=== RECORDS SHOWN ===
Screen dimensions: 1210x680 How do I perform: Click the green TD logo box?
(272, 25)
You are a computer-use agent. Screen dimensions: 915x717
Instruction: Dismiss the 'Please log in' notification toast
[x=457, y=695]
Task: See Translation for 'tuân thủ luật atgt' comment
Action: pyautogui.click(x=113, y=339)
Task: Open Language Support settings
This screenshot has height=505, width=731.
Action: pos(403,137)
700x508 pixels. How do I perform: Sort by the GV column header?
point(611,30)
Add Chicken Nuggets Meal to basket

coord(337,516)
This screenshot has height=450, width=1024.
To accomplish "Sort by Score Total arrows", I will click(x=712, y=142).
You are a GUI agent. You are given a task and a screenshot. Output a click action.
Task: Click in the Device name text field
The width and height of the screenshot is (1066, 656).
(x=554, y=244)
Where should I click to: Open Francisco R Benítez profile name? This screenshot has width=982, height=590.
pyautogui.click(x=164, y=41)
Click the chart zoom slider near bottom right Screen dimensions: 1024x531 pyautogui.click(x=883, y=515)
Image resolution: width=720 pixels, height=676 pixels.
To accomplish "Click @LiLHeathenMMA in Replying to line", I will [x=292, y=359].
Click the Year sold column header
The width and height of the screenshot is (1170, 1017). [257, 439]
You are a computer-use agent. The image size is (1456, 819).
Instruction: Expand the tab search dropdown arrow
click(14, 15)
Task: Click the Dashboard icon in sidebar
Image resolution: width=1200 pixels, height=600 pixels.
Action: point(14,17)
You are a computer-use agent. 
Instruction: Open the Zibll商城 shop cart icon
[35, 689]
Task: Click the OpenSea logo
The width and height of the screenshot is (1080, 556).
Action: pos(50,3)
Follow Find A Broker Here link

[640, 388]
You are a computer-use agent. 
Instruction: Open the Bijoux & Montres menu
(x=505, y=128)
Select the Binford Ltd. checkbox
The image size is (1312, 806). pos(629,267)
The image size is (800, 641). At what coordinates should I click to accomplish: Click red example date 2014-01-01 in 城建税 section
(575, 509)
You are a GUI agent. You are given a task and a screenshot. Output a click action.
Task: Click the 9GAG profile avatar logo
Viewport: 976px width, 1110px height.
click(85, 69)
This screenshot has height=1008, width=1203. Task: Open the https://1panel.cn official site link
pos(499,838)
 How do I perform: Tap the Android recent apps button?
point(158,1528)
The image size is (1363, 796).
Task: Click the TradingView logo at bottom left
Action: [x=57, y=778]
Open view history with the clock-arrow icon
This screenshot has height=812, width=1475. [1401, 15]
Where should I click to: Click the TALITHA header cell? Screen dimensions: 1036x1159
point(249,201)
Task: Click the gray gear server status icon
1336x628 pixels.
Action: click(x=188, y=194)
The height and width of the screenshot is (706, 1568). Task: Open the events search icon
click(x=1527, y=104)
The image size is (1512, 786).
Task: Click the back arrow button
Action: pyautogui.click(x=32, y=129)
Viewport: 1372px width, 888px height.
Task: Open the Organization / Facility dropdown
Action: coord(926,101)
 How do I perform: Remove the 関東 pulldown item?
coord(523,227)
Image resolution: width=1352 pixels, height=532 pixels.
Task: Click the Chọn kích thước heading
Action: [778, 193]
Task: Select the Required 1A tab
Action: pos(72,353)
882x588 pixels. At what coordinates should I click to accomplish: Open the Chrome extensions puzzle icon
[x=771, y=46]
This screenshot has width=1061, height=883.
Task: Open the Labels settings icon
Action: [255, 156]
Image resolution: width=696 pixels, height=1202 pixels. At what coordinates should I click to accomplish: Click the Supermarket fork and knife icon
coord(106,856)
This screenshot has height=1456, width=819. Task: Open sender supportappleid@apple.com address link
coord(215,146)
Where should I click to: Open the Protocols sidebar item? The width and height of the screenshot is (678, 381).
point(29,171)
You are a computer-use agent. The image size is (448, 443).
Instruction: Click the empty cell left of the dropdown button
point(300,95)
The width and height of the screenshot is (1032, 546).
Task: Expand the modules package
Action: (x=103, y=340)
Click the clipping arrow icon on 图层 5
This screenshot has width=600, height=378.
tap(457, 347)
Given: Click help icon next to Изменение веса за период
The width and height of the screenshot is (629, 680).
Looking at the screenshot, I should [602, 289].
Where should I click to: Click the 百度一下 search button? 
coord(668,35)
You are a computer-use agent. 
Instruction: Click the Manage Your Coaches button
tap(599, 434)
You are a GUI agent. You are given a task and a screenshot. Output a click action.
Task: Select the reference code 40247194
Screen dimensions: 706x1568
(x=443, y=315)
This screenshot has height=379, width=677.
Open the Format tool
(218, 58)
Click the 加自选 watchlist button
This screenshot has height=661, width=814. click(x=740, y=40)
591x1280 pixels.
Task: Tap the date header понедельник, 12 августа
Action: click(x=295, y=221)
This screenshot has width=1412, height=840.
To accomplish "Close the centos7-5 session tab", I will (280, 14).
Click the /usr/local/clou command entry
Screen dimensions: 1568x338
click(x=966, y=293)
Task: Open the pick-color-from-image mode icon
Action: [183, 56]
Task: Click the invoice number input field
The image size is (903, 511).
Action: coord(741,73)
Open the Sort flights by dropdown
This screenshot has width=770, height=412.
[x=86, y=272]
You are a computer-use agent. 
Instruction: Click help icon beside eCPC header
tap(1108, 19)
===
| EXERCISE |
Lay out the lines of the material above as a JSON list of strings, one string per line, leaving out blank lines.

| COMPLETED TASK |
[
  "Screen dimensions: 1210x680 How do I perform: Click the green TD logo box?",
  "(272, 25)",
  "You are a computer-use agent. Screen dimensions: 915x717",
  "Instruction: Dismiss the 'Please log in' notification toast",
  "[x=457, y=695]",
  "Task: See Translation for 'tuân thủ luật atgt' comment",
  "Action: pyautogui.click(x=113, y=339)",
  "Task: Open Language Support settings",
  "This screenshot has height=505, width=731.",
  "Action: pos(403,137)",
  "700x508 pixels. How do I perform: Sort by the GV column header?",
  "point(611,30)",
  "Add Chicken Nuggets Meal to basket",
  "coord(337,516)",
  "This screenshot has height=450, width=1024.",
  "To accomplish \"Sort by Score Total arrows\", I will click(x=712, y=142).",
  "You are a GUI agent. You are given a task and a screenshot. Output a click action.",
  "Task: Click in the Device name text field",
  "The width and height of the screenshot is (1066, 656).",
  "(x=554, y=244)",
  "Where should I click to: Open Francisco R Benítez profile name? This screenshot has width=982, height=590.",
  "pyautogui.click(x=164, y=41)",
  "Click the chart zoom slider near bottom right Screen dimensions: 1024x531 pyautogui.click(x=883, y=515)",
  "Image resolution: width=720 pixels, height=676 pixels.",
  "To accomplish \"Click @LiLHeathenMMA in Replying to line\", I will [x=292, y=359].",
  "Click the Year sold column header",
  "The width and height of the screenshot is (1170, 1017). [257, 439]",
  "You are a computer-use agent. The image size is (1456, 819).",
  "Instruction: Expand the tab search dropdown arrow",
  "click(14, 15)",
  "Task: Click the Dashboard icon in sidebar",
  "Image resolution: width=1200 pixels, height=600 pixels.",
  "Action: point(14,17)",
  "You are a computer-use agent. ",
  "Instruction: Open the Zibll商城 shop cart icon",
  "[35, 689]",
  "Task: Click the OpenSea logo",
  "The width and height of the screenshot is (1080, 556).",
  "Action: pos(50,3)",
  "Follow Find A Broker Here link",
  "[640, 388]",
  "You are a computer-use agent. ",
  "Instruction: Open the Bijoux & Montres menu",
  "(x=505, y=128)",
  "Select the Binford Ltd. checkbox",
  "The image size is (1312, 806). pos(629,267)",
  "The image size is (800, 641). At what coordinates should I click to accomplish: Click red example date 2014-01-01 in 城建税 section",
  "(575, 509)",
  "You are a GUI agent. You are given a task and a screenshot. Output a click action.",
  "Task: Click the 9GAG profile avatar logo",
  "Viewport: 976px width, 1110px height.",
  "click(85, 69)",
  "This screenshot has height=1008, width=1203. Task: Open the https://1panel.cn official site link",
  "pos(499,838)",
  " How do I perform: Tap the Android recent apps button?",
  "point(158,1528)",
  "The image size is (1363, 796).",
  "Task: Click the TradingView logo at bottom left",
  "Action: [x=57, y=778]",
  "Open view history with the clock-arrow icon",
  "This screenshot has height=812, width=1475. [1401, 15]",
  "Where should I click to: Click the TALITHA header cell? Screen dimensions: 1036x1159",
  "point(249,201)",
  "Task: Click the gray gear server status icon",
  "1336x628 pixels.",
  "Action: click(x=188, y=194)",
  "The height and width of the screenshot is (706, 1568). Task: Open the events search icon",
  "click(x=1527, y=104)",
  "The image size is (1512, 786).",
  "Task: Click the back arrow button",
  "Action: pyautogui.click(x=32, y=129)",
  "Viewport: 1372px width, 888px height.",
  "Task: Open the Organization / Facility dropdown",
  "Action: coord(926,101)",
  " How do I perform: Remove the 関東 pulldown item?",
  "coord(523,227)",
  "Image resolution: width=1352 pixels, height=532 pixels.",
  "Task: Click the Chọn kích thước heading",
  "Action: [778, 193]",
  "Task: Select the Required 1A tab",
  "Action: pos(72,353)",
  "882x588 pixels. At what coordinates should I click to accomplish: Open the Chrome extensions puzzle icon",
  "[x=771, y=46]",
  "This screenshot has width=1061, height=883.",
  "Task: Open the Labels settings icon",
  "Action: [255, 156]",
  "Image resolution: width=696 pixels, height=1202 pixels. At what coordinates should I click to accomplish: Click the Supermarket fork and knife icon",
  "coord(106,856)",
  "This screenshot has height=1456, width=819. Task: Open sender supportappleid@apple.com address link",
  "coord(215,146)",
  "Where should I click to: Open the Protocols sidebar item? The width and height of the screenshot is (678, 381).",
  "point(29,171)",
  "You are a computer-use agent. The image size is (448, 443).",
  "Instruction: Click the empty cell left of the dropdown button",
  "point(300,95)",
  "The width and height of the screenshot is (1032, 546).",
  "Task: Expand the modules package",
  "Action: (x=103, y=340)",
  "Click the clipping arrow icon on 图层 5",
  "This screenshot has width=600, height=378.",
  "tap(457, 347)",
  "Given: Click help icon next to Изменение веса за период",
  "The width and height of the screenshot is (629, 680).",
  "Looking at the screenshot, I should [602, 289].",
  "Where should I click to: Click the 百度一下 search button? ",
  "coord(668,35)",
  "You are a computer-use agent. ",
  "Instruction: Click the Manage Your Coaches button",
  "tap(599, 434)",
  "You are a GUI agent. You are given a task and a screenshot. Output a click action.",
  "Task: Select the reference code 40247194",
  "Screen dimensions: 706x1568",
  "(x=443, y=315)",
  "This screenshot has height=379, width=677.",
  "Open the Format tool",
  "(218, 58)",
  "Click the 加自选 watchlist button",
  "This screenshot has height=661, width=814. click(x=740, y=40)",
  "591x1280 pixels.",
  "Task: Tap the date header понедельник, 12 августа",
  "Action: click(x=295, y=221)",
  "This screenshot has width=1412, height=840.",
  "To accomplish \"Close the centos7-5 session tab\", I will (280, 14).",
  "Click the /usr/local/clou command entry",
  "Screen dimensions: 1568x338",
  "click(x=966, y=293)",
  "Task: Open the pick-color-from-image mode icon",
  "Action: [183, 56]",
  "Task: Click the invoice number input field",
  "The image size is (903, 511).",
  "Action: coord(741,73)",
  "Open the Sort flights by dropdown",
  "This screenshot has width=770, height=412.",
  "[x=86, y=272]",
  "You are a computer-use agent. ",
  "Instruction: Click help icon beside eCPC header",
  "tap(1108, 19)"
]